Hani deyim yerindeyse, her zaman çağdaş Avrupai değerlere sığınan ve insan hakları mücadelesi veren kimi kesimlerin, radikal sol SYRIZA partisini iktidara taşıma ‘içgüdüsü’yle nasıl da radikal değerler çerçevesinde ve savundukları ilkelere ters doğrultuda evrimleştiklerine tanıklık ettim.
Bendeniz siyasette radikal sağ veya radikal sol yapılara kuşkuyla yaklaşanlardanım; neticede her radikal eylemin sonucunda karşıt kutbun da radikalliğe meylettiğini bilerek.
Soruyorum kendime, 17 Haziran’daki seçimden galip ayrılan merkez sağ ND partisini destekliyor muyum diye, veya 30 yıldır Yunanistan’ı ND ile yöneten merkez sol PASOK partisini? Sonra fark ediyorum yaptığım hatayı: Acaba ne olursa olsun desteklemem gerekiyor mu bir partiyi; hatalarına rağmen gönülden bağlanmalı, körüne körüne desteklemeli miyim illa? Ve rahatlıyorum, PASOK iktidarda iken hata yaptığında PASOK’u, ND iktidarda iken hata yaptığında ND’yi ve diğer partileri eleştirdim bunca yıl. Doğru bildiğim yol, Avrupa demokrasisi ve Avrupa değerleri oldu.
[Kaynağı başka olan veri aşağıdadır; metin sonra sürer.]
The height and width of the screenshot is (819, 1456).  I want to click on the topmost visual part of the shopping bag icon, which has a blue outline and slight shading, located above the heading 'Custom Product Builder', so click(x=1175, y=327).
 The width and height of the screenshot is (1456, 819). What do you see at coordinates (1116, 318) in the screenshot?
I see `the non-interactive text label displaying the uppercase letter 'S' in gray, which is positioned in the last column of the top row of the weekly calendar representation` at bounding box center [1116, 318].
Hangisi AB yolundan ayrılmaya, AB değerlerinden sapmaya veya bu değerlere dinamit yerleştirmeye kalksa, eleştirdim
Şimdi bakıyorum da, iş radikal sol SYRIZA’ya geldiğinde Avrupa değerlerini bir çırpıda silen ‘solcu’ların, partinin ekonomi programı dahil (program hak getire!) bütün projelerini körü körüne desteklemelerine şaşıp kalıyorum!
Köşem kısıtlı, toparlamalıyım: “Yunanistan’da ve Avrupa’da yükselen solun adıdır SYRIZA” diye Türkiye’de tetiklenmeye çalışılan olayın gerçek yüzü bu değil. Bugün radikal sol olduğu bilinen 12 küçük örgüt ve oluşumun üst çatısı durumundaki SYRIZA partisi, gerçekte, ekonomik krizden dolayı acı çeken insanların kızgınlıkla, kinle kullandıkları oylar nedeniyle yükseldi. Yani oy verenler, radikal solu referans gösteren ideolojik nedenlerden dolayı SYRIZA’yı tercih etmediler. Kızgın, bıkkın ve öfkeli vatandaşlar SYRIZA’ya oy vererek kendi düşüncelerine göre siyasi sistemi (PASOK partisi’ni ve Almanya’yı!) cezalandırdılar; radikal yoldaşlığa evrimleşmediler!
*
Bugün, sağ veya sol hiç önemli değil, daha önce denenmiş ve halkları canından bezdirerek iflas etmiş radikal politikaları tekrar tozlu raflardan indirdiler Yunanistan’da, ekonomik ve sosyal buhranı fırsat bilenler. Her radikal grup kılıcını çekmiş bekliyor. (Irkçı Neonazist Altın Şafak Partisi’nin son seçimde %7 oy almasına ne demeli!)
Düşünüyorum da, ‘kapitalist sömürü’ye (!) karşı seferber olan 12’lik radikal SYRIZA tabanı, iktidara gelene kadar, ekonomik kriz yüzünden barut fıçısına dönmüş kesimleri tekrar galeyana getirerek yeni direnişlerle, devasa sokak gösterileriyle Yunanistan’ı bir daha kaosa, işlemez duruma sokar mı acaba?
Umalım SYRIZA yönetimi halkın kendisine şimdilik ana muhalefet görevi vermiş olmasını olgunlukla karşılar ve demokratik mücadelesini parlamentoda sürdürür.
Sağdaki radikalleşmenin korkunç boyutuna ise önümüzdeki yazıda yer vereceğim.